During the hardware maintenance event, the node was powered off for an extended period. The hardware clock (RTC) drifted while the machine was off. After reboot, the system clock was set from the drifted RTC. The chrony service started but could not reach its configured NTP servers because:

  • The NTP server addresses in /etc/chrony.conf pointed to an internal NTP pool that requires the node's network to be fully configured.
  • A firewall rule added during maintenance blocks outbound UDP 123 traffic.

Without NTP synchronization, the system clock remained 4 minutes and 37 seconds ahead. etcd's Raft consensus protocol detects clock skew beyond 1 second and rejects messages from the affected node, causing leader election instability. TLS certificate notBefore timestamps on freshly issued certificates appear to be in the future from the perspective of the other nodes.

Fix

Immediate (correct the clock):

  1. Fix network/firewall access to NTP:
    iptables -I OUTPUT -p udp --dport 123 -j ACCEPT
    
  2. Force an immediate time step:
    chronyc makestep
    
  3. Verify synchronization:

    chronyc tracking
    
    Confirm System time offset is < 1ms and Leap status is Normal.

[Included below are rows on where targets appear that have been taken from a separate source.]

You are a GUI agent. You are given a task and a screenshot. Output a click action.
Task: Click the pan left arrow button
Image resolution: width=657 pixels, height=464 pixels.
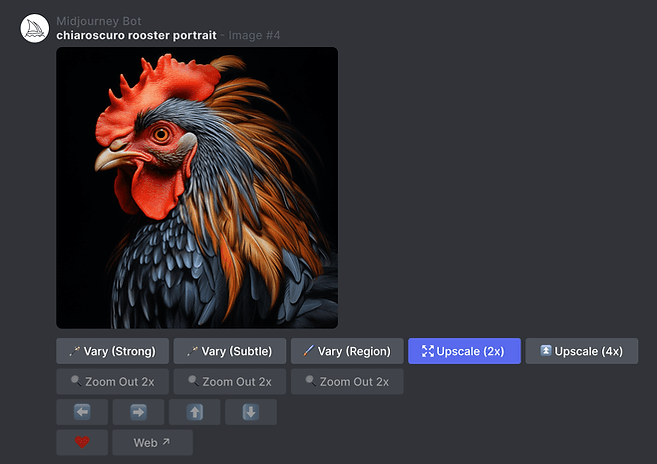pos(82,412)
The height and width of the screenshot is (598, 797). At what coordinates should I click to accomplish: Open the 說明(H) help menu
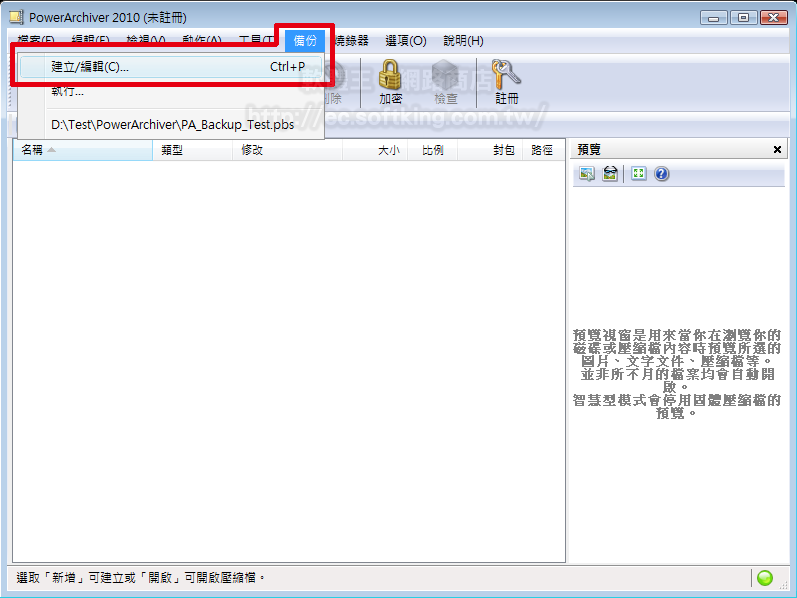463,41
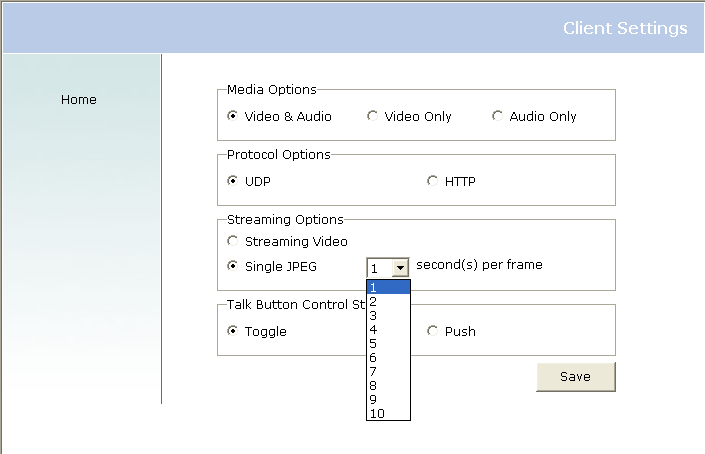
Task: Enable Streaming Video option
Action: (x=233, y=241)
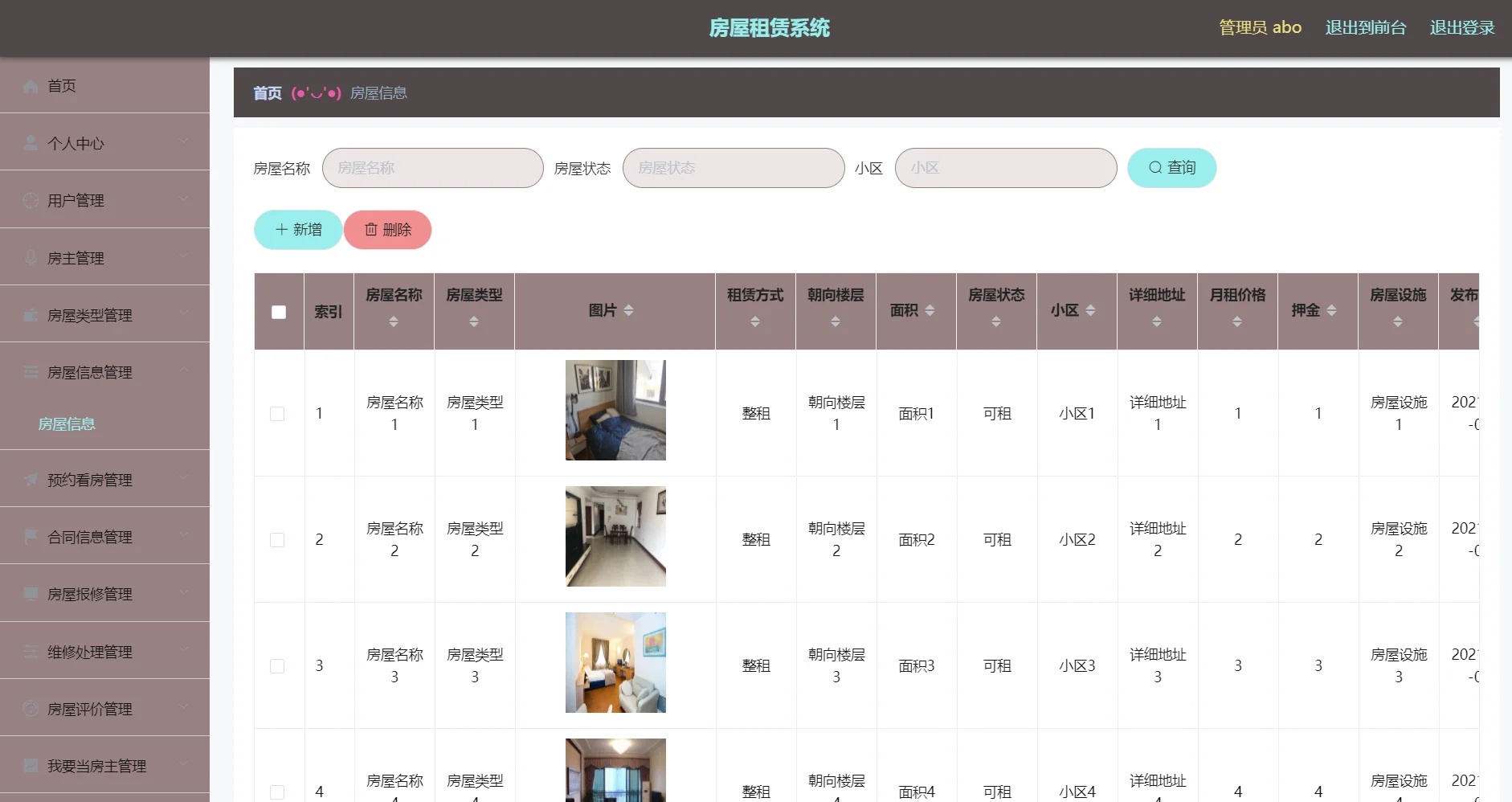Click the trash icon on the 删除 button
Viewport: 1512px width, 802px height.
[x=370, y=230]
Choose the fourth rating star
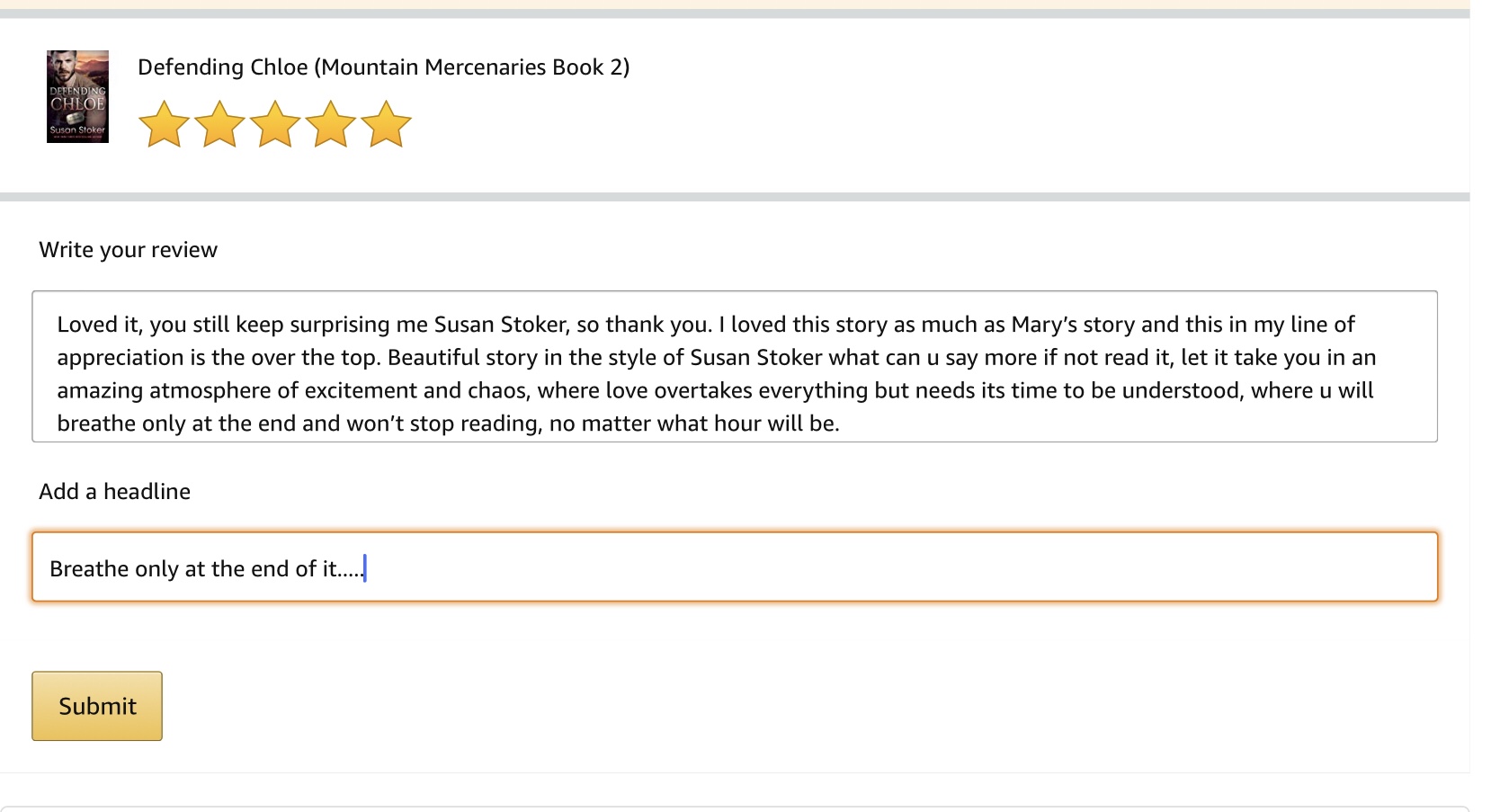This screenshot has height=812, width=1500. tap(331, 125)
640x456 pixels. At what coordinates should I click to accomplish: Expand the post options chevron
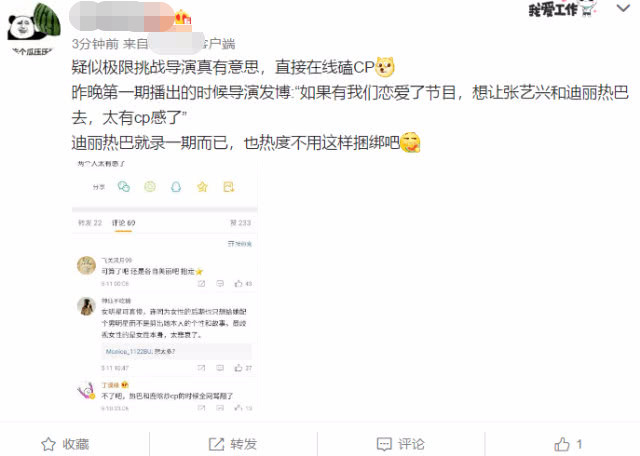tap(623, 8)
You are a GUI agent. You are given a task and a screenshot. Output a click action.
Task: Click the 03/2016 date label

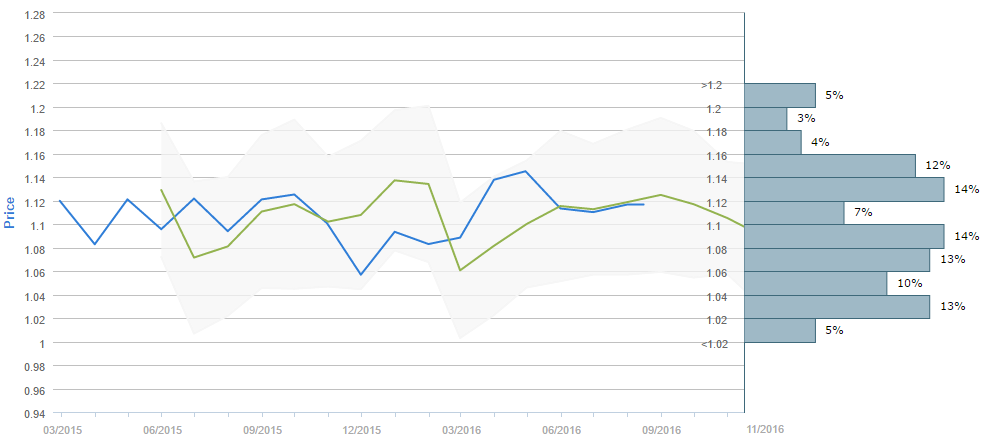click(461, 429)
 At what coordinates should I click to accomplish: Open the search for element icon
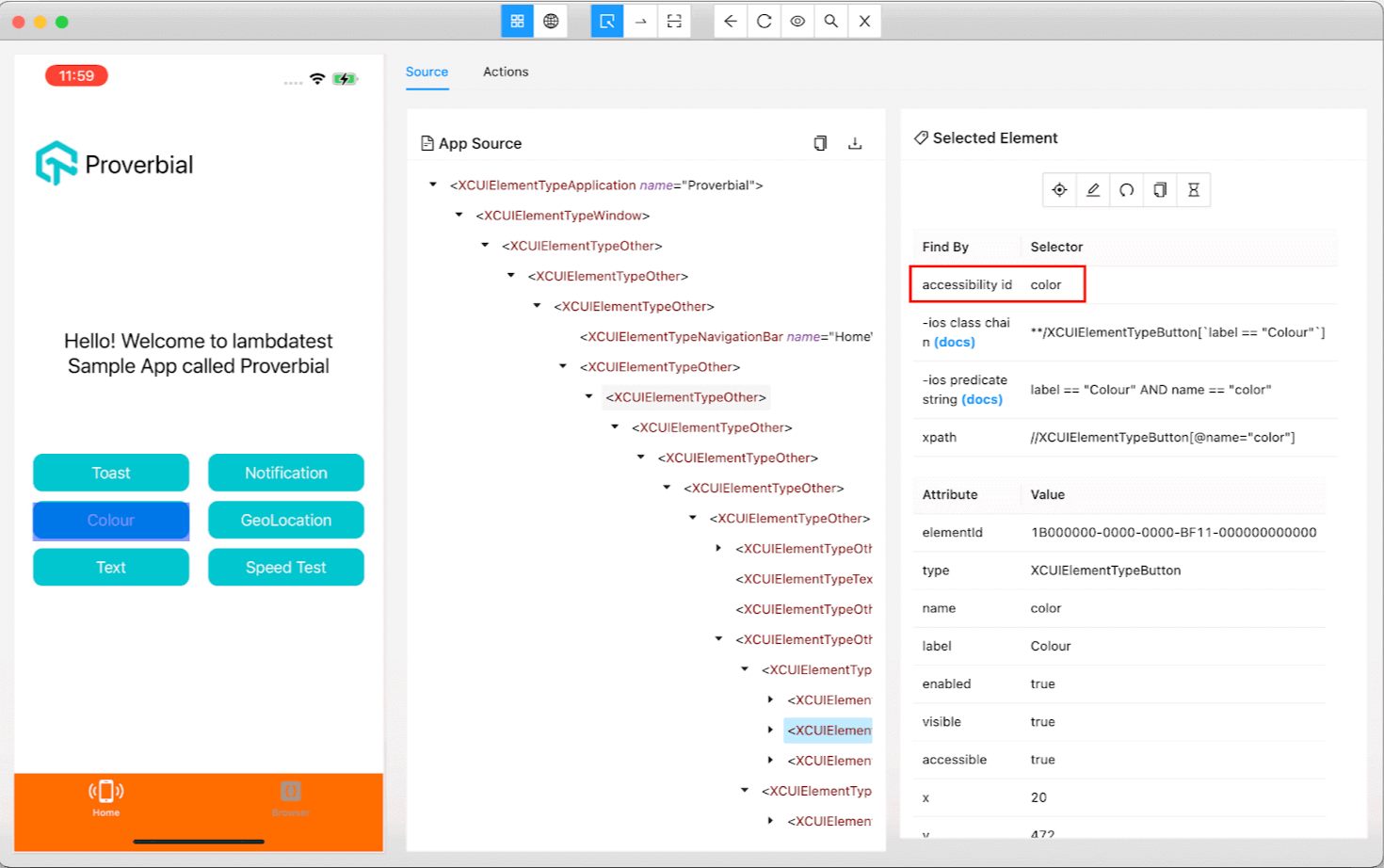coord(830,20)
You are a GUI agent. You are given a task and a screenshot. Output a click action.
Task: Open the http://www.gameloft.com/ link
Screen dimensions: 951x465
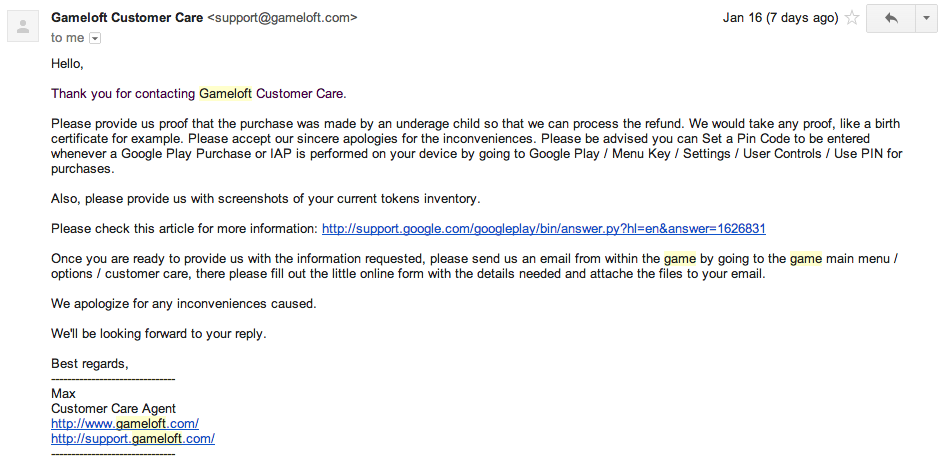(125, 424)
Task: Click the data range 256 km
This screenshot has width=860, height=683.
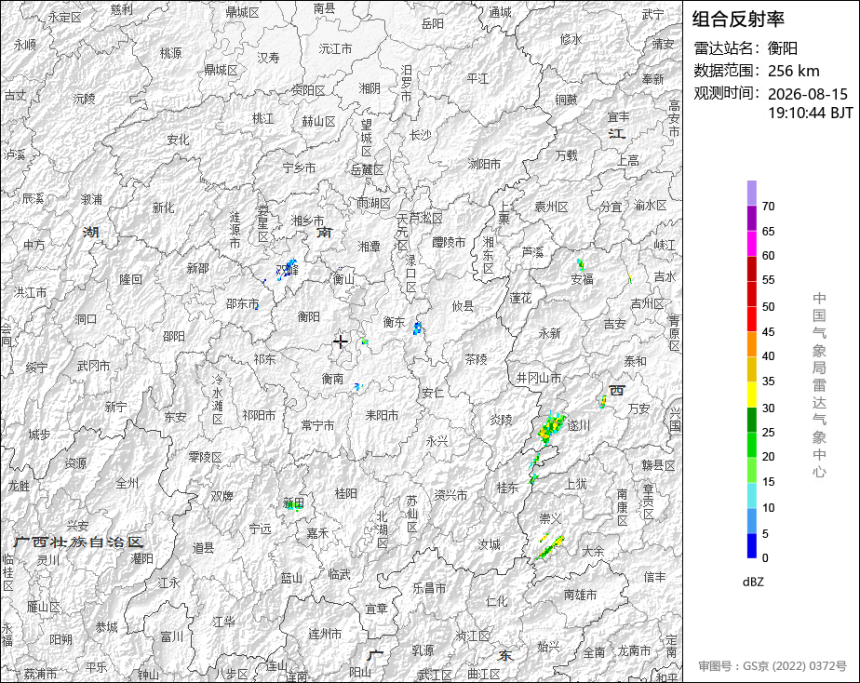Action: pos(793,71)
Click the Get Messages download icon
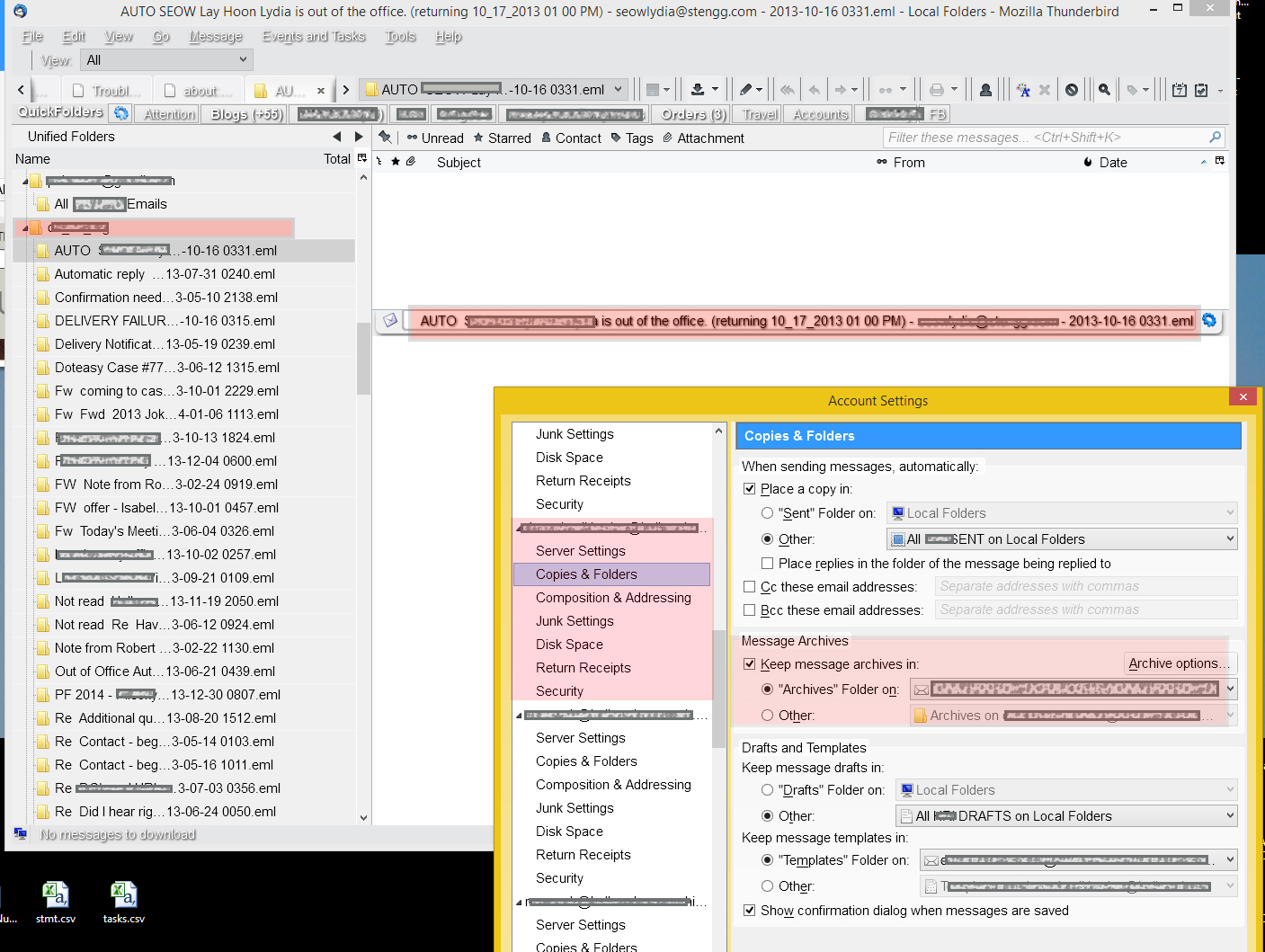 coord(697,90)
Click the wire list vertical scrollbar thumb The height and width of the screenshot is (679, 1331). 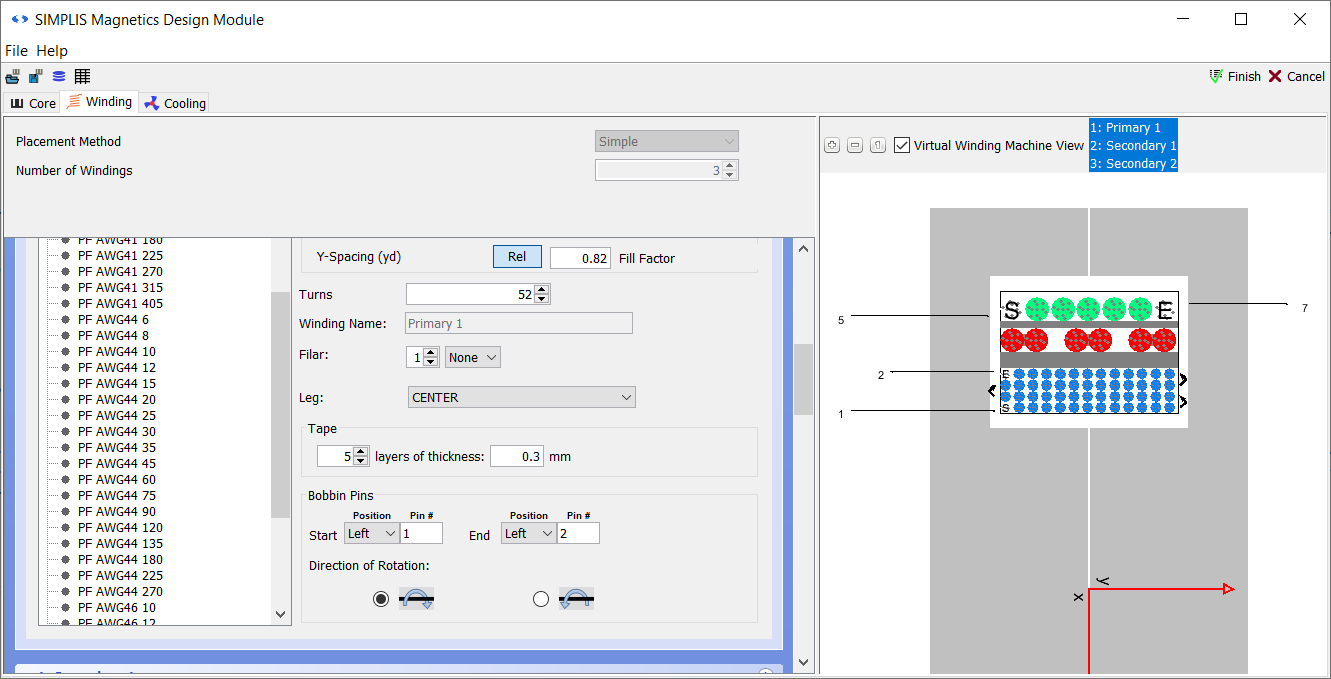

  4. Restart etcd on the affected node (it may need a clean restart after the clock jump):

    systemctl restart etcd
    

Permanent fix:

  1. Ensure chrony starts on boot and can reach NTP servers:
    systemctl enable chronyd
    
  2. Configure chrony to allow large initial corrections:
    # /etc/chrony.conf
    makestep 1.0 3    # Allow stepping the clock in the first 3 updates if offset > 1 second
    
  3. Persist the firewall rule or fix the firewall configuration that blocks NTP.
  4. Sync hardware clock to system time:
    hwclock --systohc
    

Rollback / Safety

  • A sudden time jump can affect running applications (timers, cron jobs, database transactions). Plan the makestep during low-traffic periods if possible.
  • etcd may need to be restarted after a clock correction to clear stale leader election state.
  • Monitor the cluster for 15-30 minutes after correction to ensure consensus stability.

Common Traps

  • Using date --set instead of chronyc makestep. Setting the time manually does not integrate with chrony and can cause chrony to fight the manual change.
  • Not checking the hardware clock. If the RTC is drifted and chrony is configured with rtcsync, the drift will return after a reboot.
  • Assuming NTP is always running. Some cloud instances and VMs use hypervisor-based time sync instead of NTP. Check timedatectl for the actual sync method.
  • Ignoring sub-second drift. Even 500ms of skew can cause issues with distributed databases and certificate validation.
  • Not monitoring clock skew. Export node_timex_offset_seconds from node_exporter and alert on values exceeding 100ms.